La lune fera son apparition vers minuit indiquant la fin d'une journée chargée en émotion. Le vent va petit à petit changer de direction. Malgré le mauvais temps, qui continue, nous n'aurons plus d'alerte sérieuse!

Jeudi 30 Mai:

Le temps est toujours maussade, la mer agitée. Le changement de direction du vent, venant maintenant du sud-est, nous permet finalement d'entreprendre notre remontée vers le Nord en direction de Gambier! Cette journée sera assez calme avec de beaux moments tels le lever et le coucher de soleil. Nous sommes complétement décalé au niveau du temps et de la journée type. Premièrement, sur le bateau, nous sommes toujours à l'heure de la Nouvelle-Zélande. Puis nous avons énormément avancés vers l'est. Le lever de soleil est maintenant avant 5h00, le matin, et le coucher avant 16h00! La vie à bord est réglée par les quarts qui se succèdent, par le besoin de repos de chacun, et par les repas pris ensemble. La fatigue commence à se faire sentir dans les rangs. Les dernières nuits ont été éprouvantes pour le mental et l'organisme de ceux qui n'ont pas eu leur quota de sommeil.  Cet état de fait a un impact non négligeable dans les relations à l'autre et, obligatoirement, sur l'ambiance en général. Le fait que nous ne sommes pas totalement indépendants lors d'une manœuvre n'aide pas André. Il ne comprend pas la multitude d'erreurs qui se produisent encore, au vu, pour lui, de la simplicité de la séquence d'actions à effectuer. La fatigue, le stress et le cumul de petits détails vont vite l'irriter. N'étant pas un bon orateur, ni la meilleure personne qui existe pour la communication à l'autre, il va garder cela en lui. Râlant toujours plus fort sur celui qui aurait le malheur de se tromper, il accumule néanmoins en lui des frustrations qui vont être difficile de totalement occultées!

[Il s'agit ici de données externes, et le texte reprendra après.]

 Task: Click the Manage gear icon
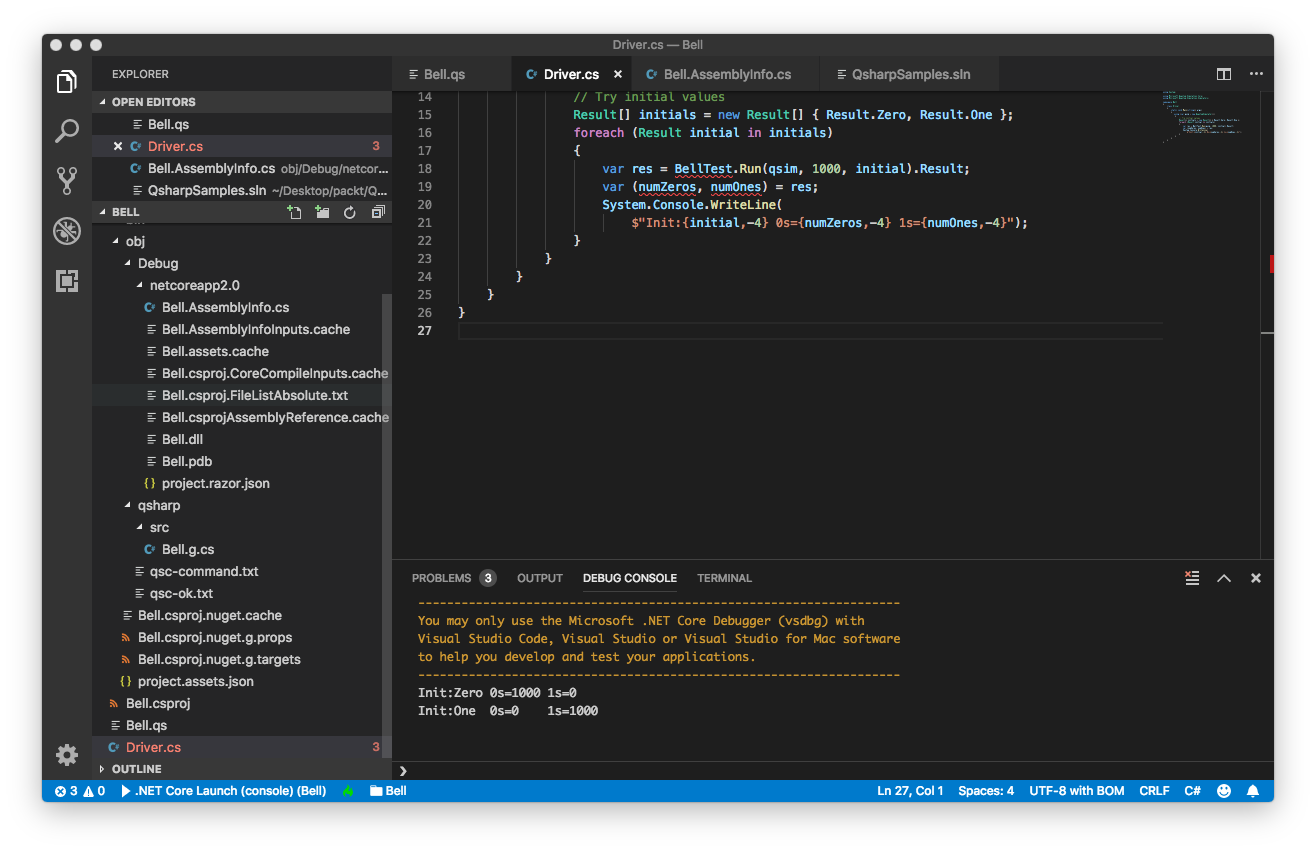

Il va avoir la bonne idée de nous prendre tous individuellement dans sa chambre. Il posera des questions sur la navigation, les cordages, les procédures pour une manœuvre donnée et les actions associées. Le résultat sera probant. Les manœuvres font sensiblement s'améliorer. La pratique et les habitues ont, pour cet aspect, une importance fondamentale! Essayons que le bonheur du capitaine reste le plus grand possible pour conserver la bonne ambiance dans les rangs des équipiers!

Vendredi 31 Mai:

Le soleil est revenu. Le vent a fortement chuté et changer de direction. Nous avons maintenant le vent dans le dos. La houle formée sur la mer prend toujours un peu plus de temps que le vent pour évoluer. Mais très vite, nous ne ressentons plus ces effets de la même manière. Le bateau fait maintenant un mouvement de sinusoïde par rapport à une mer d'huile, repère du zéro d'altitude. Plus aucune vague ne viendra fracasser notre embarcation. Nous glissons à vitesse constante sur ce milieu liquide lui aussi en perpétuel mouvement et évolution!

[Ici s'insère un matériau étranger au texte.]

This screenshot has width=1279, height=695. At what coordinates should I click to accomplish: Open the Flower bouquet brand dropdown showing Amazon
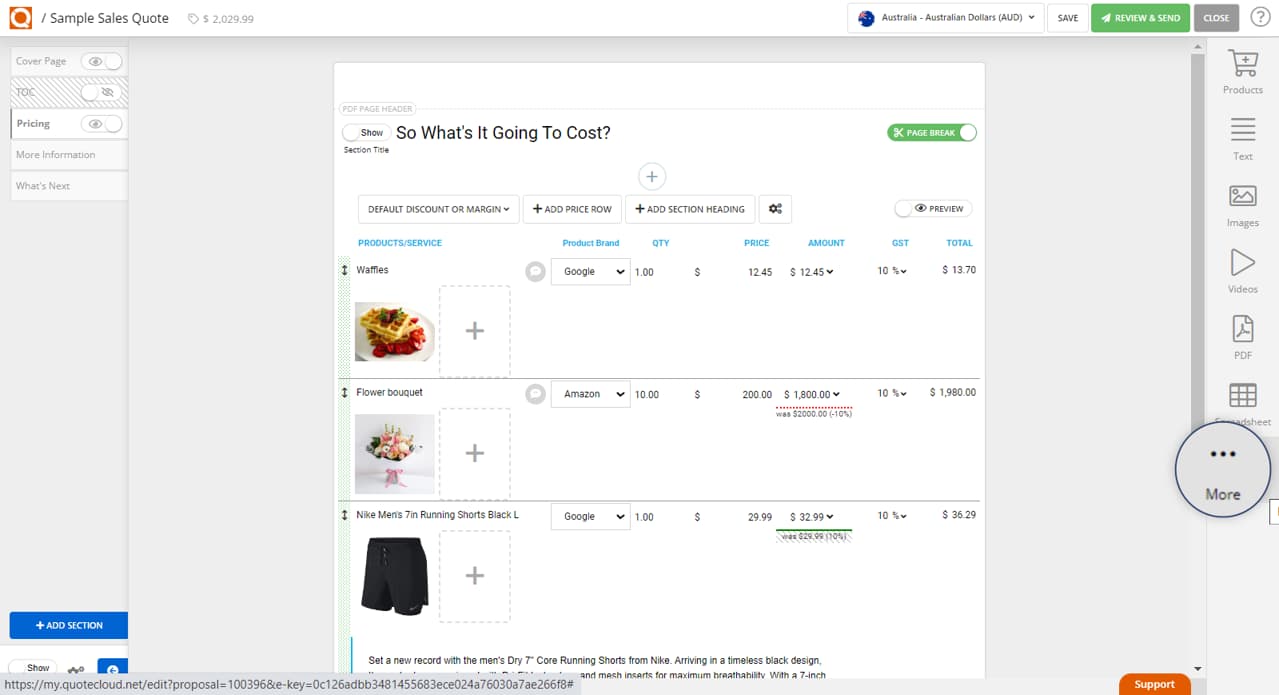pos(590,394)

La matinée sera le moment propice pour un grand nettoyage. Nous allons laver le bateau de fond en comble pour le dessalléniser autant. Nous nettoierons le sol, les murs. Nous ouvrirons les hublots pour laisser l'air frais rentrer. Nous réorganiserons les vivres, en faisons un inventaire. Nous déterminerons l'ordre de consommation de denrées, plus ou moins périssables, à courtes ou longues durées! Nous ferons sécher nos vêtements, nos matelas et draps engorgés d'humidité!

L'après-midi sera plutôt ludique. Nous le consacrons plus à des activités de détentes. Nous jouerons de nombreuses parties d'Uno. Je rejouerai encore une nouvelle fois aux échecs, jeu que j'affectionne particulièrement et auquel je n'avais pas joué depuis bien longtemps.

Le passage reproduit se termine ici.